- Date: 22–28 October
- Edition: 4th
- Surface: Hard
- Location: Brest, France

Champions

Singles
- Hubert Hurkacz

Doubles
- Sander Gillé / Joran Vliegen
| Brest Challenger |

= 2018 Brest Challenger =

The 2018 Brest Challenger was a professional tennis tournament played on hard courts. It was the fourth edition of the tournament which was part of the 2018 ATP Challenger Tour. It took place in Brest, France between 22 and 28 October 2018.

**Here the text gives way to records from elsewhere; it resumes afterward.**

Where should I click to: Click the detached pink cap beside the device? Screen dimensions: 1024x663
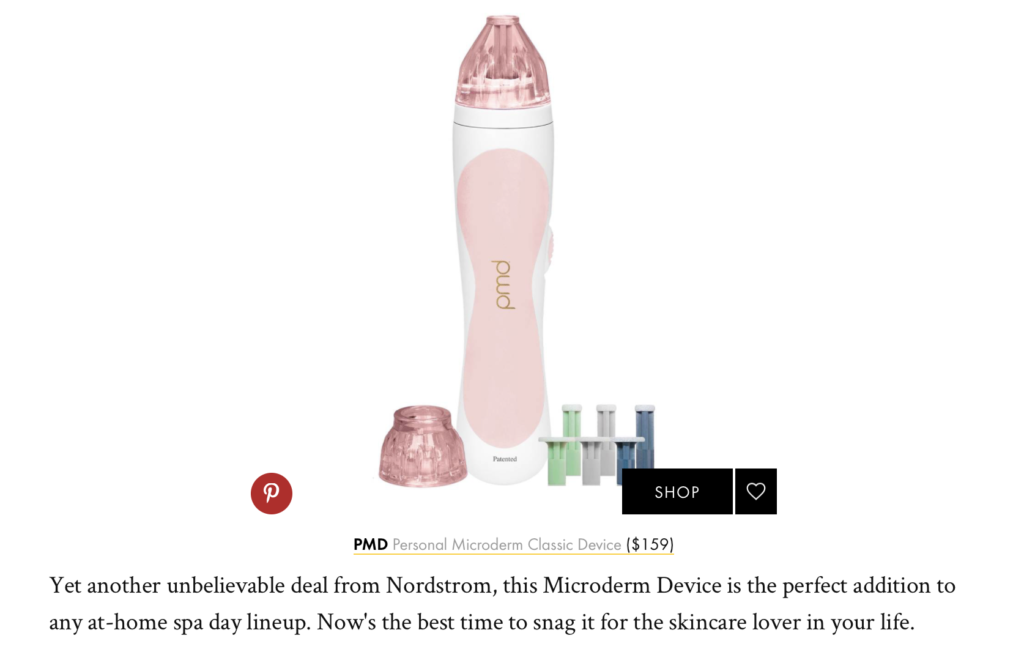coord(423,446)
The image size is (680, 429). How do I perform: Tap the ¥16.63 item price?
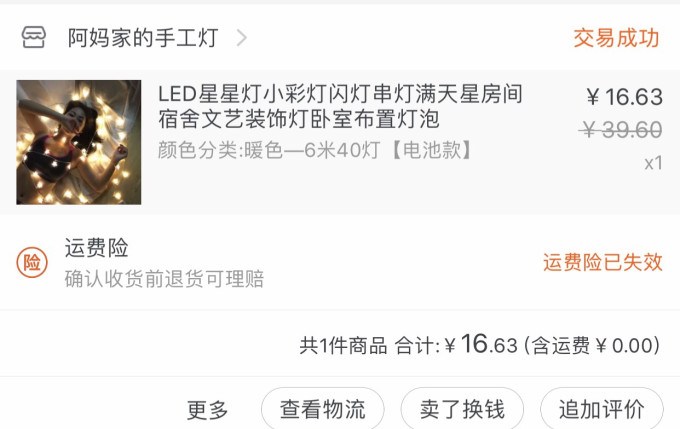624,97
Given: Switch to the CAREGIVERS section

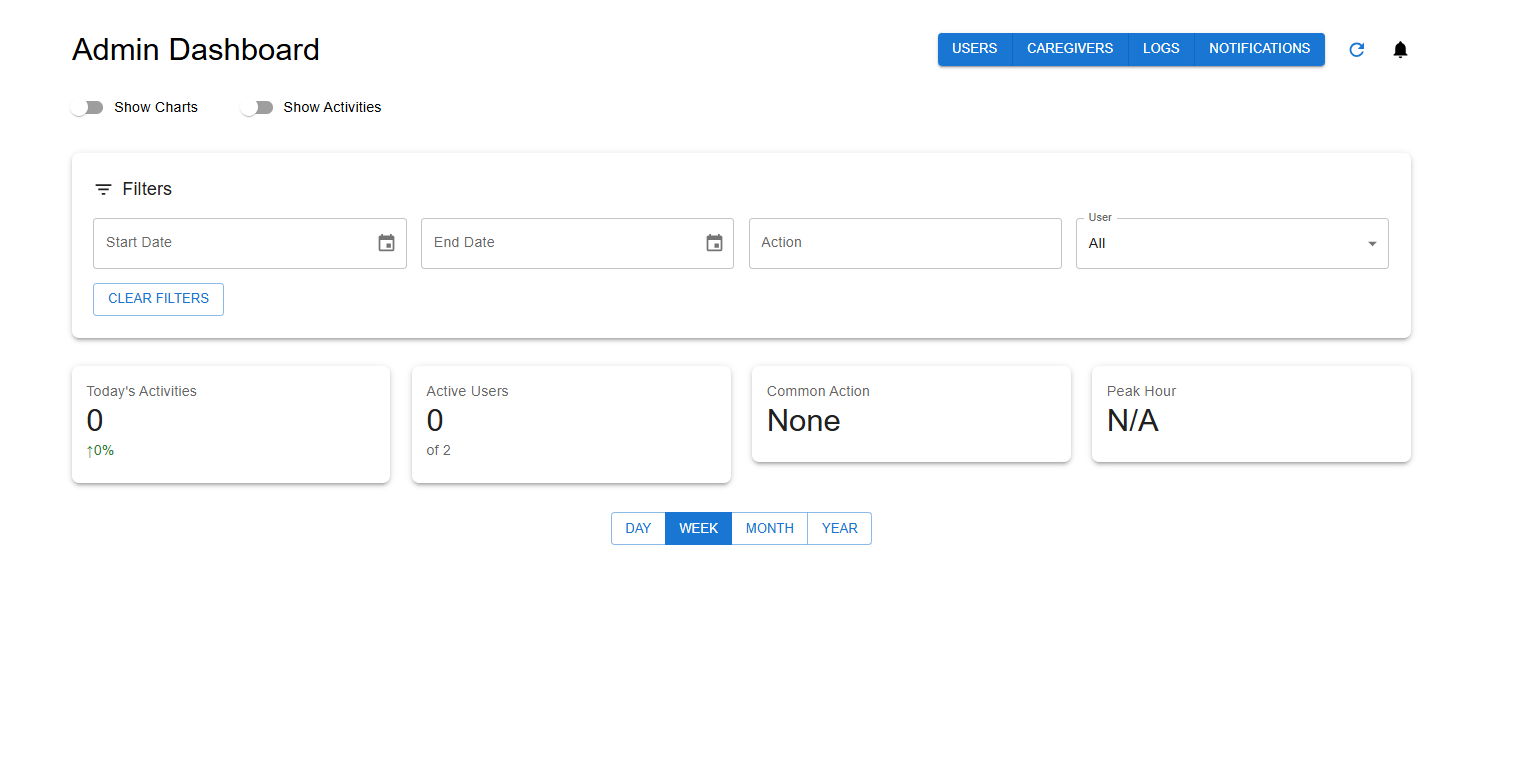Looking at the screenshot, I should pos(1069,48).
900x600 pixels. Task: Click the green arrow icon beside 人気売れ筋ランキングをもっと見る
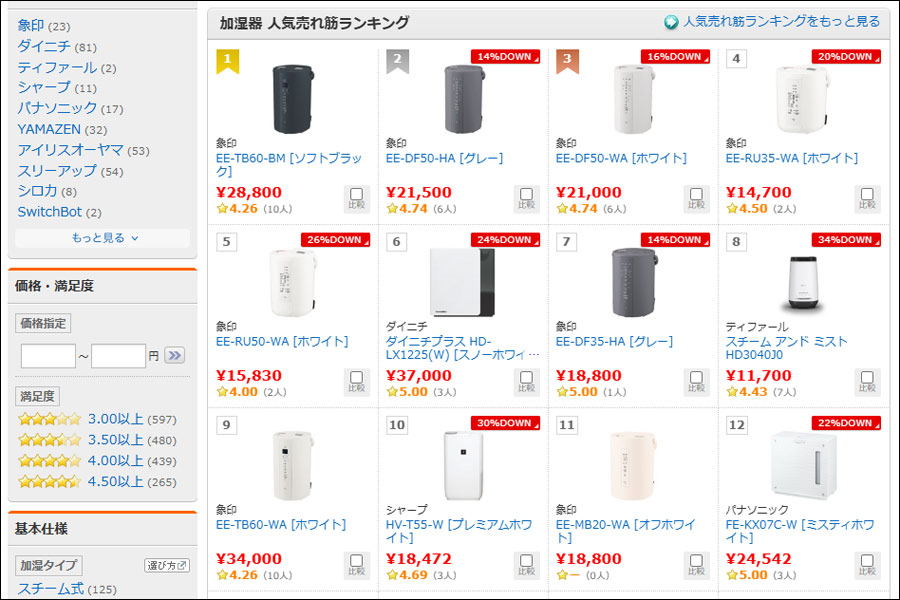(x=672, y=22)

==Singles main-draw entrants==
===Seeds===

| Country | Player | Rank^{1} | Seed |
|---|---|---|---|
| FRA | Julien Benneteau | 61 | 1 |
| ESP | Jaume Munar | 80 | 2 |
| ESP | Roberto Carballés Baena | 82 | 3 |
| POL | Hubert Hurkacz | 88 | 4 |
| CZE | Jiří Veselý | 93 | 5 |
| FRA | Ugo Humbert | 99 | 6 |
| ITA | Lorenzo Sonego | 101 | 7 |
| USA | Michael Mmoh | 104 | 8 |

- ^{1} Rankings are as of 15 October 2018.

===Other entrants===
The following players received wildcards into the singles main draw:
- FRA Antoine Cornut-Chauvinc
- FRA Corentin Denolly
- FRA Antoine Hoang
- FRA Matteo Martineau

The following players received entry into the singles main draw as special exempts:
- ITA Filippo Baldi
- FRA Gleb Sakharov

The following players received entry from the qualifying draw:
- FRA Benjamin Bonzi
- RUS Ivan Gakhov
- FRA Calvin Hemery
- FRA Tak Khunn Wang

The following player received entry as a lucky loser:
- BIH Tomislav Brkić

==Champions==
===Singles===

- POL Hubert Hurkacz def. LTU Ričardas Berankis, 7–5, 6–1.

===Doubles===

- BEL Sander Gillé / BEL Joran Vliegen def. IND Leander Paes / MEX Miguel Ángel Reyes-Varela 3–6, 6–4, [10–2].